This training course is designed to provide training for CSA’s Cloud Controls Matrix (CCM), which is a part of CSA’s GRC Stack toolkit. The course will also provide an introduction to the Consensus Assessments Initiative Questionnaire (CAIQ) and CSA Security, Trust & Assurance Registry (STAR).
Course curriculum will center on:
Introduction to Cloud
Introduction & Purpose of Cloud Controls Matrix
Cloud Controls Matrix Structure
Cloud Controls Matrix Domains
Intro to CAIQ and STAR, the Future, Summary
Trainer: Jon-Michael C. Brook Max participants: 30 Cost: $599 (full conference attendee)
/ $699 (Expo attendee)
KEY LEARNING OBJECTIVES
Upon completion of this training, the attendee should be able to use the CCM and CAIQ to be able to:
For a cloud vendor:
Comply with fundamental cloud security principles and requirements included in relevant security standards and legislations
Assess the security posture
Compare yourself with competitors and industry benchmark
For a cloud customer or cloud auditor:
Assess the overall level of security offered by cloud provider
Build the necessary assessment processes for engaging with cloud providers
Leverage the mapping with other industry-accepted security standards, regulations, and controls frameworks (such as ISACA COBIT, FERPA, AICPA, ISO/IEC 27001/27002, NIST, Jericho Forum, NERC CIP, PCI DSS and the CSA Guidance document) to reduce audit complexity
Normalize security expectations, cloud taxonomy and terminology, and security measures implemented in the cloud
This session is recommended for:
Enterprise Security Admins
Software Developers
Pen Testers
Information Security Students
There are no details regarding additional Attendee requirements at this time.
Meet Your Trainer
Jon-Michael C. Brook
Jon-Michael C. Brook is a certified, 22-year practitioner of Cybersecurity, cloud and privacy.
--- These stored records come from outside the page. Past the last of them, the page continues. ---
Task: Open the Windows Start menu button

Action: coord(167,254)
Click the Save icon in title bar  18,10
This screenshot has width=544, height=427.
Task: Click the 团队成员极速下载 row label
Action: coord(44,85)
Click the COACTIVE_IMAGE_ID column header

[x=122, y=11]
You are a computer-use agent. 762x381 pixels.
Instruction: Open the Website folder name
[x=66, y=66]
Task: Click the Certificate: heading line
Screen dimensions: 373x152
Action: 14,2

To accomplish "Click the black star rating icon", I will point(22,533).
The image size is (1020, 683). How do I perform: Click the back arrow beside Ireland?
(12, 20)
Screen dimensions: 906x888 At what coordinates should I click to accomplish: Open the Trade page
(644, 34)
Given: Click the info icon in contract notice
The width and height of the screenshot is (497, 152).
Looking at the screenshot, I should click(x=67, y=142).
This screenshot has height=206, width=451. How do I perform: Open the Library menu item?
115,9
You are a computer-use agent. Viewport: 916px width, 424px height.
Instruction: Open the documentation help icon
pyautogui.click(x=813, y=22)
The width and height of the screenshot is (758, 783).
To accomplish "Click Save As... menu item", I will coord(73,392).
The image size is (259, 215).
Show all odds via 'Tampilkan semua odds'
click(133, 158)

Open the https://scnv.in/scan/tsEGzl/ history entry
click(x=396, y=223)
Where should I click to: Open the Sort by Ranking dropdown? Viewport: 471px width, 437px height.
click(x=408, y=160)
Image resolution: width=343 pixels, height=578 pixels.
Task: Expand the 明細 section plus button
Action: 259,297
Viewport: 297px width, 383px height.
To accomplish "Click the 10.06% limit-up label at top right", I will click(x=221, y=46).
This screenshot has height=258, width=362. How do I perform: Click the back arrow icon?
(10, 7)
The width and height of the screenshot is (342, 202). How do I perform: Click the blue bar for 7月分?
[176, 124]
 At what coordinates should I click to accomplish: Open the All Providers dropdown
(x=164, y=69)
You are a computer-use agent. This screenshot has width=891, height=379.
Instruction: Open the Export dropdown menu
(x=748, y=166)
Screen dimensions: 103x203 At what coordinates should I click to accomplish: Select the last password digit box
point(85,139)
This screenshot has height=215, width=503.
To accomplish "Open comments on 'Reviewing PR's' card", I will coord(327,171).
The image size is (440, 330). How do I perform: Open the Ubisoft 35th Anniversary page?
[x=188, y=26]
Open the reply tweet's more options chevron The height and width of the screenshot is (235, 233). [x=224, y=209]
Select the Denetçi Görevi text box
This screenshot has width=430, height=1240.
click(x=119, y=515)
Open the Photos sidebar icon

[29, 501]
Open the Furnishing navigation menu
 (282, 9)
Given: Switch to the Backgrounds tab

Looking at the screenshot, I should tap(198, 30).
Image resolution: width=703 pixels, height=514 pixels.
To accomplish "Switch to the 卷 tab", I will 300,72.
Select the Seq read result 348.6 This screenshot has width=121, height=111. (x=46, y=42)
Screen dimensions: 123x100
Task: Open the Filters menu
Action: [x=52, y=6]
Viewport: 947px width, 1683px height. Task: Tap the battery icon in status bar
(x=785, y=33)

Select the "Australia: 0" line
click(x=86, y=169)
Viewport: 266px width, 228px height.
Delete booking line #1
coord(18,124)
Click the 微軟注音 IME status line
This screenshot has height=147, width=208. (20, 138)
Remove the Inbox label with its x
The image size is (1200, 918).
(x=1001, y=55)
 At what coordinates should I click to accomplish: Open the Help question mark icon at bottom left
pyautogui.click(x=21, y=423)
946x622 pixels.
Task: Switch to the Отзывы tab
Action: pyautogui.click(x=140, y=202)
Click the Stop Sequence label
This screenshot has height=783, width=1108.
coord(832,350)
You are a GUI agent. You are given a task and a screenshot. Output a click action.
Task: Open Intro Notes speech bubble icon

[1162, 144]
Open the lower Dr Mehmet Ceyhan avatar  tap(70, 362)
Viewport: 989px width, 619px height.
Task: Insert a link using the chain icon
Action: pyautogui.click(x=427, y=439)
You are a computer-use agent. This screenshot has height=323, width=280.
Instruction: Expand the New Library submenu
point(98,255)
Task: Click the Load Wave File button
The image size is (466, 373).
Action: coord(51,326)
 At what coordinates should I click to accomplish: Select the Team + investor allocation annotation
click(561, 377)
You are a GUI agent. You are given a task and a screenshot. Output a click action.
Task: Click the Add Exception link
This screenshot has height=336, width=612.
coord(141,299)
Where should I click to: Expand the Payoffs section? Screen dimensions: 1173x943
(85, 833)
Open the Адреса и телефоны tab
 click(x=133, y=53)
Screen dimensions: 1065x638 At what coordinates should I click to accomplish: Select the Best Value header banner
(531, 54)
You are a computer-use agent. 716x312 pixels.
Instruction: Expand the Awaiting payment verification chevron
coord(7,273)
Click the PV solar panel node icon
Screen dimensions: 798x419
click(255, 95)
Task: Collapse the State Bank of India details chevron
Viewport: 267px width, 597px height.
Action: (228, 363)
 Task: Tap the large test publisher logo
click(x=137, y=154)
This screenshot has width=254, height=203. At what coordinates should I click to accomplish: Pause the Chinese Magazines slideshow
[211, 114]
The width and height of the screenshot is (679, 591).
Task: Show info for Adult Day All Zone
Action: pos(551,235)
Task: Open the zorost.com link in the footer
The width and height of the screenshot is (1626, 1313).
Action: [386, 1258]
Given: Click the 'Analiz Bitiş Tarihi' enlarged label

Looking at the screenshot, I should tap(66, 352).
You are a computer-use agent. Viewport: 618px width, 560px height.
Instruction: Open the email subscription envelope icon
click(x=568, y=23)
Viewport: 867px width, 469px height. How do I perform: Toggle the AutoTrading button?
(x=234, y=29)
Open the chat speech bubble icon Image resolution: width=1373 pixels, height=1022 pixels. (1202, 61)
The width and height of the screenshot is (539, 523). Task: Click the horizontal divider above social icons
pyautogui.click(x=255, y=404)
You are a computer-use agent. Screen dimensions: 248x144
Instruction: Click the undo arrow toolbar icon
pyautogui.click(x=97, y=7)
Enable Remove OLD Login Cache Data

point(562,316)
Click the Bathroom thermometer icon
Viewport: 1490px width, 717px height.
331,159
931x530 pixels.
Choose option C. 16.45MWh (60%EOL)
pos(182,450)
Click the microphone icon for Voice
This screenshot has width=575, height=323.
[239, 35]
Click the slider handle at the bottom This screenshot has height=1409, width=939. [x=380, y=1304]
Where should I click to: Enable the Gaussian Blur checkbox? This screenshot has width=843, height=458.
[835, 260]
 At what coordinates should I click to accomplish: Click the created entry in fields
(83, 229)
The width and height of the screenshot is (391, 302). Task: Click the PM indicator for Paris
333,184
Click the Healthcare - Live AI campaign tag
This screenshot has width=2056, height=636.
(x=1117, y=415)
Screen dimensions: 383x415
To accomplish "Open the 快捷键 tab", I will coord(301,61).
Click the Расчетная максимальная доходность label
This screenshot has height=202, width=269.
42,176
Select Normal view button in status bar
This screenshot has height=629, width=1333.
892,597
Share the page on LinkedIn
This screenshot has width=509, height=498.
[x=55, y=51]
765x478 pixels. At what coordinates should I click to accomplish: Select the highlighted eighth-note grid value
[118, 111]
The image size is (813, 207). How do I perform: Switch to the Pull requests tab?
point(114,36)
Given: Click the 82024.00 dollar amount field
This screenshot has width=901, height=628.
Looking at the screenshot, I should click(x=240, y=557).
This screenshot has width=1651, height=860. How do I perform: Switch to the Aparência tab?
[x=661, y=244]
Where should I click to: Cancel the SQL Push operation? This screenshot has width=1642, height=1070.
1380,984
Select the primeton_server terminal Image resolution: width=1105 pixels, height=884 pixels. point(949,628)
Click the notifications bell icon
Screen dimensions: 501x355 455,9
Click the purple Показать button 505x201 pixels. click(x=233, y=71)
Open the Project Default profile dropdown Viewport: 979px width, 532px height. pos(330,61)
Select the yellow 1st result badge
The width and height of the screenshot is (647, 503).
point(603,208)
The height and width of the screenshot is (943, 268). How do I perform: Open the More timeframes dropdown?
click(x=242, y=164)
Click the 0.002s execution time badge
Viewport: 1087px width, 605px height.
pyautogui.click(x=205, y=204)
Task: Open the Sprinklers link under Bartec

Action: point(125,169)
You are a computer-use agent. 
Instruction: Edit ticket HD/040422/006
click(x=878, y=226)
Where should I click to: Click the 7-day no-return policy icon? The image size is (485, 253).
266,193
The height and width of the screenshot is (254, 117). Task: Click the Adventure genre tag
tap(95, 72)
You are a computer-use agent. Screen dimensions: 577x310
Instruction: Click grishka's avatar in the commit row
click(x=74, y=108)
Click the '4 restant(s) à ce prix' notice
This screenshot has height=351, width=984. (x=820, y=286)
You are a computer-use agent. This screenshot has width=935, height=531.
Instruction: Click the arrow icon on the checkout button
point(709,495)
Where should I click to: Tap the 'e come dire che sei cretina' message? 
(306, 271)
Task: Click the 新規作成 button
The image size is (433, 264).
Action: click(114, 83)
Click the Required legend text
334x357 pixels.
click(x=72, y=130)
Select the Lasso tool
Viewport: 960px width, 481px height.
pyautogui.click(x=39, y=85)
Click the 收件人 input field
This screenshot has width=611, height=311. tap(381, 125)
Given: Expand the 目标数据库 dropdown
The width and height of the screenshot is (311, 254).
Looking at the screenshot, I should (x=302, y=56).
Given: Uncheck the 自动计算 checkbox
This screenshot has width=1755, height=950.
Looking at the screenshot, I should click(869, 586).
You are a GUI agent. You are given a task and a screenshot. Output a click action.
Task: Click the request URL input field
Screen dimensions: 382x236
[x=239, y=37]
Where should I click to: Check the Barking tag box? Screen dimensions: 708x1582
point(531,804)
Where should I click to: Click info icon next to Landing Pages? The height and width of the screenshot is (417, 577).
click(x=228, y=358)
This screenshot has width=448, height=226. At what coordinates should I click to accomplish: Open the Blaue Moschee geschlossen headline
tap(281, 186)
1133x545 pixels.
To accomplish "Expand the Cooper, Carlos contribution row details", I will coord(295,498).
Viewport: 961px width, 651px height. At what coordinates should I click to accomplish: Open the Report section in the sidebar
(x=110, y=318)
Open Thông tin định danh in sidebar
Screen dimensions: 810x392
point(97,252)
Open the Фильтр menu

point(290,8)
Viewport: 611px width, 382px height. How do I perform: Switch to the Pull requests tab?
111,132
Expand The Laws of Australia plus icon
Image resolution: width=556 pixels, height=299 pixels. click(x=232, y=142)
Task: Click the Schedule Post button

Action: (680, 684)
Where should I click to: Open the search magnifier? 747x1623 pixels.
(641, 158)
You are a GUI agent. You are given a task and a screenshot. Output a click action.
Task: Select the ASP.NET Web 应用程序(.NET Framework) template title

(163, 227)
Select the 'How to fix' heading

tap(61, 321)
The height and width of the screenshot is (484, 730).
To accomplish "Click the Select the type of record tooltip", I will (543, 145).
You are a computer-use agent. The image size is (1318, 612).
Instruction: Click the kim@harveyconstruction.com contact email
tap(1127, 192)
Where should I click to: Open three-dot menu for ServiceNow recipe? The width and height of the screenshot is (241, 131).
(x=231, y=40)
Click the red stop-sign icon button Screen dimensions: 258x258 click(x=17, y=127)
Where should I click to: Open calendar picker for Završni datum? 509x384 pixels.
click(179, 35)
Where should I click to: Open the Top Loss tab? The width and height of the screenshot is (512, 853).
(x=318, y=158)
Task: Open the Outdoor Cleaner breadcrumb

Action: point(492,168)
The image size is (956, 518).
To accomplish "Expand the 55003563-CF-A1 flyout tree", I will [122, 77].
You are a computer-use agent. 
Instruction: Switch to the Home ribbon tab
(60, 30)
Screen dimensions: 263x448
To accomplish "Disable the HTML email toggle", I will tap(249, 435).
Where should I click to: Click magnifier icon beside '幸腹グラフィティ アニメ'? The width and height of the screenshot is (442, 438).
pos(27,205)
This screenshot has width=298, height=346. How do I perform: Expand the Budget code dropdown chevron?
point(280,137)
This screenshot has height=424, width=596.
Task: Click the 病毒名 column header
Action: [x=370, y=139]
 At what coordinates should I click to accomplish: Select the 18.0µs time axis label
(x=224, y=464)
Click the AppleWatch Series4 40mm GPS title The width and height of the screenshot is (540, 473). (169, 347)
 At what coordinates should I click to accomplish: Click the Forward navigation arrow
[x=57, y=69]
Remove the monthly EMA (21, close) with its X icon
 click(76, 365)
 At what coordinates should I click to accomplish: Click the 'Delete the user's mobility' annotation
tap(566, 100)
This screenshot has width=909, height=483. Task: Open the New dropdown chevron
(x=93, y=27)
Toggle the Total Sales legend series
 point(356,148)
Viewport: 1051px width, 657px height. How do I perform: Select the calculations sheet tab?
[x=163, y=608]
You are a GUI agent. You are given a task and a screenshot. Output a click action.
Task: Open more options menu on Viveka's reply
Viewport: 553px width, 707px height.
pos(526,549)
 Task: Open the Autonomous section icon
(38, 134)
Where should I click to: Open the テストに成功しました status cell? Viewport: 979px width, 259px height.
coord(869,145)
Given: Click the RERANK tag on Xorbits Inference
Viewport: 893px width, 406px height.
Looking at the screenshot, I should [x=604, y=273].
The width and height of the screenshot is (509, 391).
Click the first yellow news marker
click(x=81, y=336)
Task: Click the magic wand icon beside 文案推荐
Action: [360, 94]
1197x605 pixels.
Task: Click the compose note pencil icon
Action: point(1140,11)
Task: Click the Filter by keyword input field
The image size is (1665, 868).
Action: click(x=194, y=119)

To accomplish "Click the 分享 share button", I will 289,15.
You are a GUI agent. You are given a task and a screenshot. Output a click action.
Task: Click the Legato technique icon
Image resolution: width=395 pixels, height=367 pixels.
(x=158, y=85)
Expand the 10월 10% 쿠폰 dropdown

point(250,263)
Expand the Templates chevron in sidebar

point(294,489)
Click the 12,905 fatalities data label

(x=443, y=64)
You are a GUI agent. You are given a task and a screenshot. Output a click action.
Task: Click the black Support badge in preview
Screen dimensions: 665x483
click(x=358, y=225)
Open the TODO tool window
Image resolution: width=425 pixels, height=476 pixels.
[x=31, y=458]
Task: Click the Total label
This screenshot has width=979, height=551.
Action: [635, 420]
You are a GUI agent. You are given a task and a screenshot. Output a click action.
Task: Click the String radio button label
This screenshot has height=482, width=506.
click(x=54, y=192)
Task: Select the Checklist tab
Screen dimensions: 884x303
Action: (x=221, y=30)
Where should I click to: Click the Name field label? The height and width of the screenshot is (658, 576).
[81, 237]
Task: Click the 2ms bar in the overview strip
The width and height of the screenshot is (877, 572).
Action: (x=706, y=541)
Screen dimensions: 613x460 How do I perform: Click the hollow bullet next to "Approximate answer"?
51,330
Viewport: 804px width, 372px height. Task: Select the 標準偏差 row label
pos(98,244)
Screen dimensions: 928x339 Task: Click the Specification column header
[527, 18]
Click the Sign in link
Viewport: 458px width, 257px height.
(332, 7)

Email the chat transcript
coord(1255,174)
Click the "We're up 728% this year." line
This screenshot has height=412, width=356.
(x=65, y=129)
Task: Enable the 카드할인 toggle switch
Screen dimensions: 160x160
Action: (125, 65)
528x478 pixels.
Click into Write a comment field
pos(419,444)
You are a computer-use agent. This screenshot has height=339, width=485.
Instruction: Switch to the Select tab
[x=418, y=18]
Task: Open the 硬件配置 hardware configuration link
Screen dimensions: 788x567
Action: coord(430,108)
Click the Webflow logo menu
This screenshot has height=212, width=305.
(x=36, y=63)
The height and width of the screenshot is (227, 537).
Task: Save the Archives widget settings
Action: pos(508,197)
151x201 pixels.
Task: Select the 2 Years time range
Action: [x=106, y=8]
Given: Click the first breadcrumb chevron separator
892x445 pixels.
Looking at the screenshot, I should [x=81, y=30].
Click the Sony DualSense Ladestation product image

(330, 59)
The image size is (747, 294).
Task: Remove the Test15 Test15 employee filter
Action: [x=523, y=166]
He is the principal contributor to certification sites for privacy and cloud security, and published books on privacy. He received numerous awards and recognitions during his time with Raytheon, Northrop Grumman and Symantec, and holds patents and trade secrets in intrusion detection, GUI design and semantic data redaction. Brook is recognized as a Research Fellow with the Cloud Security Alliance, and currently co-chairs the CSA’s Top Threats to Cloud Security Working Group. He previously co-chaired the Cloud Broker working group and contributed to several CSA publications including the Enterprise Architecture. He is a certified trainer for the CSA’s Certificate of Cloud Security Knowledge (CCSK), teaching the CCSK+ training at Black Hat conferences. Brook co-developed training for the Cloud Controls Matrix (CCM), the cloud security standard and internationally-accepted GRC framework.